President Donald Trump has declared that the ongoing crisis at the United States' southern border has reached a level where military intervention is required. He has issued a presidential memorandum to send the National Guard down to areas along the border to secure positions and stop the flow of illegal immigrants and narcotics.

At least one governor is defying that order. Oregon governor Kate Brown quickly took to Twitter to declare that she will in fact not be sending any of her state's troops to help with the president's order.

Per Governor Brown, she feels that the president is using the National Guard as a distraction from his troubles in Washington.

True or not, her refusal of the order is sure to set up Trump's next legal battle.
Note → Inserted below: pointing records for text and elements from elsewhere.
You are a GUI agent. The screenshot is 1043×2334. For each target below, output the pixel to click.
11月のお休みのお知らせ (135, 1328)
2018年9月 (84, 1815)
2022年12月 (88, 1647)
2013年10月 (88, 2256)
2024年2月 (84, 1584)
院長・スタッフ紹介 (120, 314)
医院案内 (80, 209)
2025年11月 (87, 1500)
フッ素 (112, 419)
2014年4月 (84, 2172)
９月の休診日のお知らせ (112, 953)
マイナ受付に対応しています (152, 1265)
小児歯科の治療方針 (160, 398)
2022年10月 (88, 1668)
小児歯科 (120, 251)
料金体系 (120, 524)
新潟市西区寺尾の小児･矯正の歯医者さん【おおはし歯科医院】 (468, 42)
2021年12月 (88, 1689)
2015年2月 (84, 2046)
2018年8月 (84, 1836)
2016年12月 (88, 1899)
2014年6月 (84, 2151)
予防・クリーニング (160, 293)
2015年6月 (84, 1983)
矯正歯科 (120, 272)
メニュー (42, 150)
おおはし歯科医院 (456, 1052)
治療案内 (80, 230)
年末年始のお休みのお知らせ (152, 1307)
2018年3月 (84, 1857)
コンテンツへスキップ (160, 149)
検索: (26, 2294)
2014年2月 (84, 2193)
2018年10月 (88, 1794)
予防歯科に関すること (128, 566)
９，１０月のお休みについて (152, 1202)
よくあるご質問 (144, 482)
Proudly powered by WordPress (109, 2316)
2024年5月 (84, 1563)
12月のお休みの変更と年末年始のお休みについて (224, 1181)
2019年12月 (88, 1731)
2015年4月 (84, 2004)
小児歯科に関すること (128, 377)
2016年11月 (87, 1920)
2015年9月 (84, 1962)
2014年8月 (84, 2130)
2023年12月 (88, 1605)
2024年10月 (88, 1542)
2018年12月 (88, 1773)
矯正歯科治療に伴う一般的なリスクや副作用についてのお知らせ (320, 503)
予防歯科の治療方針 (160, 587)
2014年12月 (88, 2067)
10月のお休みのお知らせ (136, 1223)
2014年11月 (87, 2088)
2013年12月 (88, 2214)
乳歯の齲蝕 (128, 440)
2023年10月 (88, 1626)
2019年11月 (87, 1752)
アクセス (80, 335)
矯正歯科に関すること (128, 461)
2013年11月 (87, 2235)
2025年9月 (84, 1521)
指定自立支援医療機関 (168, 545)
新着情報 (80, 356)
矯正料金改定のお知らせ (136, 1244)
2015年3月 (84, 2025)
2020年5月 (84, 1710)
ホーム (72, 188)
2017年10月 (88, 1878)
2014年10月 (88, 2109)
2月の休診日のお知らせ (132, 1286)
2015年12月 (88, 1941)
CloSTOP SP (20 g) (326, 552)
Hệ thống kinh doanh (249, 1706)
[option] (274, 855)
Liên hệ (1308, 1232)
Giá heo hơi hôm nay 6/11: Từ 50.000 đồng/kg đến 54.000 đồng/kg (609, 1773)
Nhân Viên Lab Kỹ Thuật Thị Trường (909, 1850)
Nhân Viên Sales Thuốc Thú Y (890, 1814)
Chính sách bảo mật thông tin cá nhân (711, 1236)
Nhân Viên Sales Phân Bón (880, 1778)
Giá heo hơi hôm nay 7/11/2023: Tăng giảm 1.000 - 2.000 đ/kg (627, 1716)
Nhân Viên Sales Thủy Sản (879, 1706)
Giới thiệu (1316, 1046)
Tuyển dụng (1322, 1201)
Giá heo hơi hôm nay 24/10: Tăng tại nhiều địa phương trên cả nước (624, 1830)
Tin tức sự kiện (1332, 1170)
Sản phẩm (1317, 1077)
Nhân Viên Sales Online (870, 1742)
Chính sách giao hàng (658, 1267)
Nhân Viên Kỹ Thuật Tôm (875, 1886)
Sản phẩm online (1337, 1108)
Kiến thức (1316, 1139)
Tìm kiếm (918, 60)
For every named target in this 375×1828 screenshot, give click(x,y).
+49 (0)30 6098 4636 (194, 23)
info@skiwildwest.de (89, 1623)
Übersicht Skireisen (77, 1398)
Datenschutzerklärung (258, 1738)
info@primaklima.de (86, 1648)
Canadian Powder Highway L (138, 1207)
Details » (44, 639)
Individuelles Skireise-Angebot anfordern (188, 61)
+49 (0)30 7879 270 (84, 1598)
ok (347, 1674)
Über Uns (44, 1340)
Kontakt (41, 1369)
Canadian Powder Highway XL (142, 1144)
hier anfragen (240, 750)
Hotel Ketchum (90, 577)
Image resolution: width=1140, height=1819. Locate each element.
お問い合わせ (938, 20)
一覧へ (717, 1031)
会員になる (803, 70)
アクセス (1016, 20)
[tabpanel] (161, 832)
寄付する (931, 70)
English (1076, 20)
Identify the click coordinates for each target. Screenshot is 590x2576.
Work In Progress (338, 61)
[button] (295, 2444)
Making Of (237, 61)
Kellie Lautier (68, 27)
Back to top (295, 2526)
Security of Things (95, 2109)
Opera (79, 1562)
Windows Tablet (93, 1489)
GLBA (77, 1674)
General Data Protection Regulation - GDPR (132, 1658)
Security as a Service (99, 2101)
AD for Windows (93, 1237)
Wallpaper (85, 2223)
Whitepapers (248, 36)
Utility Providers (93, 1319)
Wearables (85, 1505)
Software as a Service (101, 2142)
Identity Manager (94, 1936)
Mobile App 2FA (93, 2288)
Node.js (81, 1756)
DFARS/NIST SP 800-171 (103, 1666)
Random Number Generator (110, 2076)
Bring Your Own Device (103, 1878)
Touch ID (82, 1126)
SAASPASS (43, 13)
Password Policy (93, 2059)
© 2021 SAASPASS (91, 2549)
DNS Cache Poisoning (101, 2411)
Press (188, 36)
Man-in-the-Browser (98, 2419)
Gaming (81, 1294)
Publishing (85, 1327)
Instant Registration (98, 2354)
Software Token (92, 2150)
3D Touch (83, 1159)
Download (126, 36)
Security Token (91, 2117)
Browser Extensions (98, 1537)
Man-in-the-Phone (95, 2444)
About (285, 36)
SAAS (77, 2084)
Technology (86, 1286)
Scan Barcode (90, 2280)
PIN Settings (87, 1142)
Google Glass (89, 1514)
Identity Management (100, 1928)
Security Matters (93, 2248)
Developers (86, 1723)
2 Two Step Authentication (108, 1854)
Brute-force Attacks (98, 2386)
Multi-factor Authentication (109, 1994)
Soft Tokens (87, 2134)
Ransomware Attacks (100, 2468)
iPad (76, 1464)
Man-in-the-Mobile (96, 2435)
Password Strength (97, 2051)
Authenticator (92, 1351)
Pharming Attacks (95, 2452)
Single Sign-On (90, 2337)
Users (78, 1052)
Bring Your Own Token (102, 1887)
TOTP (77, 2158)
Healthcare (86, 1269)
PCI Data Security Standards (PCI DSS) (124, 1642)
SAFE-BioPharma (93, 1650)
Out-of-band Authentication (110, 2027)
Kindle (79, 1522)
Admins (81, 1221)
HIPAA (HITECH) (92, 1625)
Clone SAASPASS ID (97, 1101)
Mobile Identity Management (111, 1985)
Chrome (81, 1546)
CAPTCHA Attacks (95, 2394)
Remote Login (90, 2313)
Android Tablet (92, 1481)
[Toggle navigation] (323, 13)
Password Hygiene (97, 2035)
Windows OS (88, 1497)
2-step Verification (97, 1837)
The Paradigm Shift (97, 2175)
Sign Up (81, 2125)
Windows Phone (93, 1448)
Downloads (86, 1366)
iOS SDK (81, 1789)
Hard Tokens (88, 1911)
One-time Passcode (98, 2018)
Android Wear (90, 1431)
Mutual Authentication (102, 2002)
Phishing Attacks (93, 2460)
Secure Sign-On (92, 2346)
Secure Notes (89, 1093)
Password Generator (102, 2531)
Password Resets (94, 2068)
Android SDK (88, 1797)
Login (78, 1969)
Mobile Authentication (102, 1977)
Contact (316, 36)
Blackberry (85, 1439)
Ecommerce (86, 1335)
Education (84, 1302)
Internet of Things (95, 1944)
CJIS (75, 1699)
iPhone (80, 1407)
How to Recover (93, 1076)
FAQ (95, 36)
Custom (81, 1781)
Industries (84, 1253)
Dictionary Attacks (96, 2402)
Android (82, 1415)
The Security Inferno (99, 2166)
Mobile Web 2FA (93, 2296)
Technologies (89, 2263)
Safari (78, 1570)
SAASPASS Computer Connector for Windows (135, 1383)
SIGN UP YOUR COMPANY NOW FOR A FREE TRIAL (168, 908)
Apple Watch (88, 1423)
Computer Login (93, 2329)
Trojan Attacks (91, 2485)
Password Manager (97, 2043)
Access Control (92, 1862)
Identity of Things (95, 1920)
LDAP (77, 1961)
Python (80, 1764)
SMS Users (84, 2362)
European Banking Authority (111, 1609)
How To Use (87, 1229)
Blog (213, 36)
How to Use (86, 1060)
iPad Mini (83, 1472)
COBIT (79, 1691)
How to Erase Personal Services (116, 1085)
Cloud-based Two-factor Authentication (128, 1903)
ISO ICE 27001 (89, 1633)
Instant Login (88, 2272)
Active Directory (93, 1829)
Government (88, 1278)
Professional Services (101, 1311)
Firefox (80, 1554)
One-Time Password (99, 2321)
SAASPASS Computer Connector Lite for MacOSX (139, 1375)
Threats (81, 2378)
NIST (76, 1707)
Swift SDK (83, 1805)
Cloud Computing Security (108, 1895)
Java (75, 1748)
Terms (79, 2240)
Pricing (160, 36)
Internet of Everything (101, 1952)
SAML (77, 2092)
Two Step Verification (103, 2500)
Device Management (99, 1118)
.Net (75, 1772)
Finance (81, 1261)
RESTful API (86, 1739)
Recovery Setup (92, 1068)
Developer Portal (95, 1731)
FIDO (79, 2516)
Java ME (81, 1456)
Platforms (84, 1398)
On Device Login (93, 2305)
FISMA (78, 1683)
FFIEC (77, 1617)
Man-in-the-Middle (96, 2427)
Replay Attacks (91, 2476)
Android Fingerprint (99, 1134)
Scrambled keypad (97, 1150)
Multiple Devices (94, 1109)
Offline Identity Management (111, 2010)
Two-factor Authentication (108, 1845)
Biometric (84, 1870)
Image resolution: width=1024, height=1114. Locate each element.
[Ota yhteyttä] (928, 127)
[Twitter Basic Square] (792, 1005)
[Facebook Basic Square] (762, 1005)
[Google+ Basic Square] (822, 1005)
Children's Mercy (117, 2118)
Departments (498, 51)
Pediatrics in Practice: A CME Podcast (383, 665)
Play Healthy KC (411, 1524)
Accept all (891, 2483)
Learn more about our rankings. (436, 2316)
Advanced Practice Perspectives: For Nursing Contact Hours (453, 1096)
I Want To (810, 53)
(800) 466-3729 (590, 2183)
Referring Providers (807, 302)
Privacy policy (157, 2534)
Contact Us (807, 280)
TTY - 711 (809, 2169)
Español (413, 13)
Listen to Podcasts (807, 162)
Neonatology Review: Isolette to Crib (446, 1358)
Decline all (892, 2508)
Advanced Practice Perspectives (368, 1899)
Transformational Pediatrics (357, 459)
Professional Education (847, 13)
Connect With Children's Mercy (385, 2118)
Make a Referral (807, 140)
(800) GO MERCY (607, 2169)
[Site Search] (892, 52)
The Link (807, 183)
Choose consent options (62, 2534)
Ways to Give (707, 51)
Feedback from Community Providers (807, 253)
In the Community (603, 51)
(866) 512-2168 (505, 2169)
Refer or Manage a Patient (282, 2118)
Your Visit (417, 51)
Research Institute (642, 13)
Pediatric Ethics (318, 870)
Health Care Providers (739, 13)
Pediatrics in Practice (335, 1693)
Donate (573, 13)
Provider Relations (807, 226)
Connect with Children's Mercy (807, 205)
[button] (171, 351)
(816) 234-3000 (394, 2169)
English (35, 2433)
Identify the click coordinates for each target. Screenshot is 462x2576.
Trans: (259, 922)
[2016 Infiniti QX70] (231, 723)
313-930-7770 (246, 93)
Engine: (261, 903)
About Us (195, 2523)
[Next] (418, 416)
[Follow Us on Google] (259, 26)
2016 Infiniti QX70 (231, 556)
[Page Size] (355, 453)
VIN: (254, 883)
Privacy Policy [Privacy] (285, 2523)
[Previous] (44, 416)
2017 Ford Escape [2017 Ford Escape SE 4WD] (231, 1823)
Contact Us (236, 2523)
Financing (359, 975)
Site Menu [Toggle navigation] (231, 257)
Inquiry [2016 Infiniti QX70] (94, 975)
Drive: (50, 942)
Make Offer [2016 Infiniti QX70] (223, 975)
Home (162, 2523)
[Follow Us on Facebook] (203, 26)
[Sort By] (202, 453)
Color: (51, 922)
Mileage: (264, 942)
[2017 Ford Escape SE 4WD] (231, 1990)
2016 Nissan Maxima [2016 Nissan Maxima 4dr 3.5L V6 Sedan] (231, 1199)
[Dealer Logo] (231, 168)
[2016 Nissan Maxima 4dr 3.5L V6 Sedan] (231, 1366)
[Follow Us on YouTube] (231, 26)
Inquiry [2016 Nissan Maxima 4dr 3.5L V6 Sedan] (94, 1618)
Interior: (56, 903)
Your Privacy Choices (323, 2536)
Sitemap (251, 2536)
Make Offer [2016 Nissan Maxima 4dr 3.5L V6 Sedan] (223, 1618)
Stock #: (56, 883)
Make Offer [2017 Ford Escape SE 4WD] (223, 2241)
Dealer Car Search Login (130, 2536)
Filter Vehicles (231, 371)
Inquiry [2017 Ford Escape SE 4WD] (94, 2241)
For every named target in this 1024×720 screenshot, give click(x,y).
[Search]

Does Governor Brown have the authority?

The quick answer of whether or not Governor Brown has the legal authority to withhold the state's National Guard troops is yes, she can. The National Guard, a reserve force of the U.S. army, reports directly to the governor in each state. That is why when a state of emergency is declared, you often see the National Guard quickly mobilizing in the community. The state can deploy these troops quickly without involving the Federal government.

Having the president order a state to do something is not uncommon. However, when the states push back, it is hard to see who actually deserves to be right.

Usually, a lengthy legal process is needed to sort out the facts and even then, all decisions end up being appealed extensively. Thus is the ever continuing struggle between the federal and state governments.

Trump has some support

Not everyone is against Trump's idea to mobilize the National Guard. Texas Governor Gregg Abbott welcomed the help in his home state.

Texas is on the front line of the border crisis and has seen it all. From illegal immigrants to the crime and bloodshed brought by drug cartels, nothing is a surprise anymore. While many politicians will toe the party line in support of or against this move, those that live along the border have a firsthand look at the problem.

What does this mean for the border?

Now that the military is getting involved, expect to see a rise in arrests and detentions along the border. Cartels will no doubt make adjustments to how they smuggle their contraband into the United States to avoid unnecessary attention. They have been doing just that for the last several decades.

What will be interesting to see is the first high-profile incident involving the National Guard. Depending on the nature of the incident and how the troops respond, this will greatly shape public opinion as to whether or not this move is helping the situation.